Military ships fan antenna
 
Can anyone tell me about "fan antennas" like those used on the large navy
ships.

Thanks Jim N6PJQ




Richard Clark March 8th 06 07:43 PM

Military ships fan antenna
 
On Wed, 08 Mar 2006 19:14:02 GMT, "NA"
wrote:

Can anyone tell me about "fan antennas" like those used on the large navy
ships.


Hi Jim,

It is an array of co-planar, parallel monopoles driven at the same,
common point. The size of each in the array is different spanning
from short to long such that at least one is resonant within a wide
band of frequencies.

Two of these hung in the air in dipole fashion become the skeletal
version of the Bowtie antenna.

When the fan of wires are formed into an equal sized array in a circle
(with their far ends attached in a loop); you have a conical antenna
(cone shaped, driven at the pointy end against ground).

———

Jobs:
a – Name every kind of antenna in the fan antenna thread that appears with the word "antenna" after it.
b – Using the fan antenna thread, explain why the monopoles in a fan antenna come in different sizes.
c – Echo the fan antenna thread from "On Wed, 08 Mar" up to and including "band of frequencies.".
You won't need the listing that comes next.

Source data:

———

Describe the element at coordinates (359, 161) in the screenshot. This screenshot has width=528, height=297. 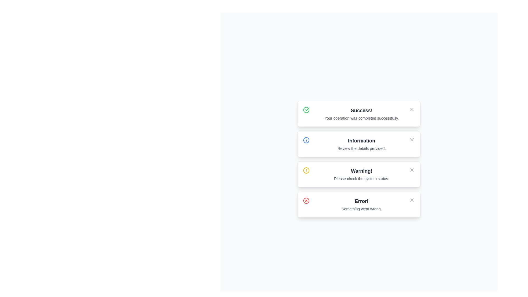
I see `the notification in the third message box of the vertically stacked notification list, located between the 'Information' box and the 'Error!' box` at that location.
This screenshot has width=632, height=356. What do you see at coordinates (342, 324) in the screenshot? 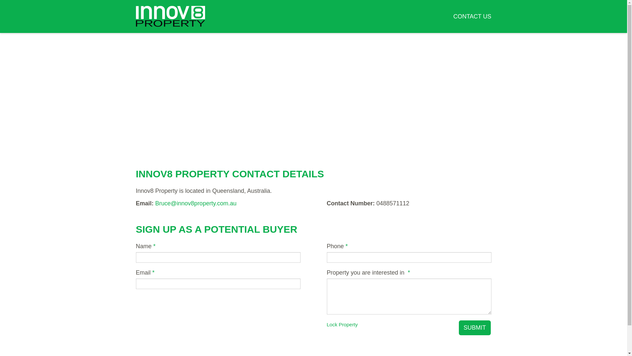
I see `'Lock Property'` at bounding box center [342, 324].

———

Task answers:
a – Fan antenna, Bowtie antenna, conical antenna

b – They range from short to long so that at least one of them is resonant somewhere within a wide band of frequencies.

c –
On Wed, 08 Mar 2006 19:14:02 GMT, "NA"
wrote:

Can anyone tell me about "fan antennas" like those used on the large navy
ships.


Hi Jim,

It is an array of co-planar, parallel monopoles driven at the same,
common point. The size of each in the array is different spanning
from short to long such that at least one is resonant within a wide
band of frequencies.